A traveler will find the requisite tourism infrastructure in this modern, little, mountain town of 8,000 people. Abundant mid-range condos, such as Snowcreek, serve the needs of the family traveler and can be arranged through a central reservation service. Local restaurateurs offer individualistic menus.
All considered, Mammoth has appeals that equal its famous competitors, Yosemite and Lake Tahoe. Both those regions are better known than Mammoth, partly because they are more easily accessible. Already popular as a winter ski destination, Mammoth now attracts more summer visitors. Summer travelers tend to echo the comments of the transplants in the local population, who say, “I came for the winter, but stayed for the summer.” Mammoth is a six-hour drive from San Francisco or from Los Angeles.
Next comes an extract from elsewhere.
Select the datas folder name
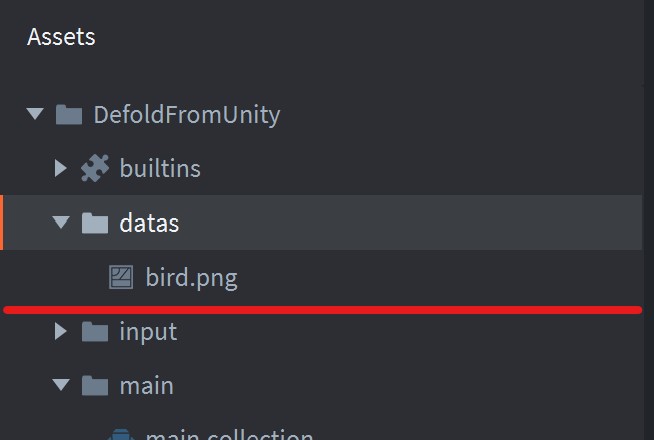This screenshot has height=440, width=654. click(x=149, y=223)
Everywhere you look in the region, the pleasure of rugged mountain scenery greets you. Mammoth Mountain dominates the area. A gondola ride to the 11,000-foot summit, summer or winter, reveals a panoramic vista. Another favorite view, near Mammoth Mountain, is the overlook to the Minarets, spires to the west, which looked like Muslim churches to the early explorers. This sawtooth effect was created by the freezing and thawing of water in the stone, gradually using the expansive force of ice to crack off the sides of the rocks. From the Minaret Vista you get a sweeping view of the eastern Sierra, including the start of the San Joaquin River.
The choice scenic area is compact, encompassing Mammoth Mountain, the Minarets Vista, and Devils Postpile National Monument. Early morning light is the most satisfying time to see the Minarets, from the vista turnout between Mammoth Mountain and the National Monument. A shuttle bus then takes you into the National Monument, where short and level hiking trails lead to the two principal features, Postpile and Rainbow Falls. Postpile amounts to geometric, blue-grey, basalt columns, 40-60 feet high, formed when a vertical lava flow cooled quickly. Geologists feel this event occurred about 100,000 years ago. Rainbow Falls is a sharp 101-foot drop in the San Joaquin River, where sunlight causes a rainbow in the spray. The optimal time for viewing both Postpile and Rainbow Falls is early afternoon.
The town of Mammoth Lakes has an alpine lakes district on its edge. The lakes are popular camping places. Campers tend to be fishermen eager to catch the stocked rainbow and brown trout.
The terrain north from Mammoth to June Lake contains one of the largest forest stands of Jeffrey Pine, noted for its vanilla-smelling bark. Walking through these stands on a warm, summer afternoon reminds one of a cookie-baking operation.
The morning sun on the mountains to the west and the sunset light on the eastern peaks put a glow on each day at Mammoth.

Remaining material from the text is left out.